/voiceapi

Streaming ASR and TTS based on FastAPI+ sherpa-onnx

Primary LanguagePython

voiceapi - A simple and clean voice transcription/synthesis API with sherpa-onnx

Thanks to k2-fsa/sherpa-onnx, we can easily build a voice API with Python.

Supported models

Model Language Type Description
zipformer-bilingual-zh-en-2023-02-20 Chinese + English Online ASR Streaming Zipformer, Bilingual
sense-voice-zh-en-ja-ko-yue-2024-07-17 Chinese + English Offline ASR SenseVoice, Bilingual
paraformer-trilingual-zh-cantonese-en Chinese + Cantonese + English Offline ASR Paraformer, Trilingual
paraformer-en-2024-03-09 English Offline ASR Paraformer, English
vits-zh-hf-theresa Chinese TTS VITS, Chinese, 804 speakers
melo-tts-zh_en Chinese + English TTS Melo, Chinese + English, 1 speakers

Run the app locally

Python 3.10+ is required

python3 -m venv venv
. venv/bin/activate

pip install -r requirements.txt
python app.py

Visit http://localhost:8000/ to see the demo page

Build cuda image (for Chinese users)

docker build -t voiceapi:cuda_dev -f Dockerfile.cuda.cn .

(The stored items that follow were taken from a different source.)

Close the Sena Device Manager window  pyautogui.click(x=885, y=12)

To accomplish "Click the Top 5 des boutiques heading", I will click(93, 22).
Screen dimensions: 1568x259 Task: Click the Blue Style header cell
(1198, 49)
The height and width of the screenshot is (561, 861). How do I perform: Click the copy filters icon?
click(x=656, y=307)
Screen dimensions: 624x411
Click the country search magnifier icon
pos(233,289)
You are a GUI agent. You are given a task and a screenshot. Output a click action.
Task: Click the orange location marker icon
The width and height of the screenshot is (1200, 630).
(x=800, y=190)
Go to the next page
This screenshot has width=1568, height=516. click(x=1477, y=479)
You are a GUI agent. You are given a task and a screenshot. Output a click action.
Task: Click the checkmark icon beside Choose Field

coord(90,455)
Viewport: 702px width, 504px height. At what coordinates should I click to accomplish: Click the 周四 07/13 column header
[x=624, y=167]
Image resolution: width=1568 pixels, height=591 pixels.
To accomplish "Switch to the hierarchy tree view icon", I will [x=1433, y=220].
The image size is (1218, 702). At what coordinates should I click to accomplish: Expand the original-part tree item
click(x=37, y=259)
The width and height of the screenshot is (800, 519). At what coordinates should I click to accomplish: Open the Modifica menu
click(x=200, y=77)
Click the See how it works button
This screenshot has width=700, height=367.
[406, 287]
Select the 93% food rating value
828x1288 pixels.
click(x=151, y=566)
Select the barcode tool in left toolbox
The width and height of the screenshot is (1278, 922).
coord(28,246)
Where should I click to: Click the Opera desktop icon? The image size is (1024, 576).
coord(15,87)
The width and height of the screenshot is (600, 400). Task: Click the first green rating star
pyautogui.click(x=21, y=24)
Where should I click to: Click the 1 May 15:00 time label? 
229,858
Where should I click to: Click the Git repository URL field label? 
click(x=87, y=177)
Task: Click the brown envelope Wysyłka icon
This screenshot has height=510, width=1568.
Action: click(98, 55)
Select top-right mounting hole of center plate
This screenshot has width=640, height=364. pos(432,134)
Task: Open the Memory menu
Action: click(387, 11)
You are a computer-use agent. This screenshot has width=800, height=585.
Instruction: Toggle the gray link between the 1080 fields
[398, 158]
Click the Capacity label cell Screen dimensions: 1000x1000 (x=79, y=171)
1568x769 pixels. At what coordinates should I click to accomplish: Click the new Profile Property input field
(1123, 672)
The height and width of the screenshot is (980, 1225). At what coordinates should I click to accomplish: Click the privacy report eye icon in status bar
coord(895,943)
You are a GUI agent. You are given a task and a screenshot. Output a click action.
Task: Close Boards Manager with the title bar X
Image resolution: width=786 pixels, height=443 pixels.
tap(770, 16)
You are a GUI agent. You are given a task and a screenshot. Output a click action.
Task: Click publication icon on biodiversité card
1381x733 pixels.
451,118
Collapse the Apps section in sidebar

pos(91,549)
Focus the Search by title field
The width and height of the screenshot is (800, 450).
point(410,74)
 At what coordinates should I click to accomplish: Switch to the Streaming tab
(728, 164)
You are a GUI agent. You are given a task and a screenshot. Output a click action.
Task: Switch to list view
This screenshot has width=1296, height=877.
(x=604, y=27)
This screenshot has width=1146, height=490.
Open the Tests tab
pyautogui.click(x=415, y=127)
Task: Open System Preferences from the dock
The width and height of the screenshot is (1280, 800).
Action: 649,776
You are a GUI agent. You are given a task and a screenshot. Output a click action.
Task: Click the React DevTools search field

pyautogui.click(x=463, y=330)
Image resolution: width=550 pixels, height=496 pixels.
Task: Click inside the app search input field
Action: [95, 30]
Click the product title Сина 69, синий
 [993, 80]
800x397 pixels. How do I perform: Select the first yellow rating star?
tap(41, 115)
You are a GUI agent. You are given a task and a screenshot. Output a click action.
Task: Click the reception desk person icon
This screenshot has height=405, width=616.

Streaming API (via WebSocket)

/asr

Send PCM 16bit audio data to the server, and the server will return the transcription result.

  • samplerate can be set in the query string, default is 16000.

The server will return the transcription result in JSON format, with the following fields:

  • text: the transcription result
  • finished: whether the segment is finished
  • idx: the index of the segment
    const ws = new WebSocket('ws://localhost:8000/asr?samplerate=16000');
    ws.onopen = () => {
        console.log('connected');
        ws.send('{"sid": 0}');
    };
    ws.onmessage = (e) => {
        const data = JSON.parse(e.data);
        const { text, finished, idx } = data;
        // do something with text
        // finished is true when the segment is finished
    };
    // send audio data
    // PCM 16bit, with samplerate
    ws.send(int16Array.buffer);

/tts

Send text to the server, and the server will return the synthesized audio data.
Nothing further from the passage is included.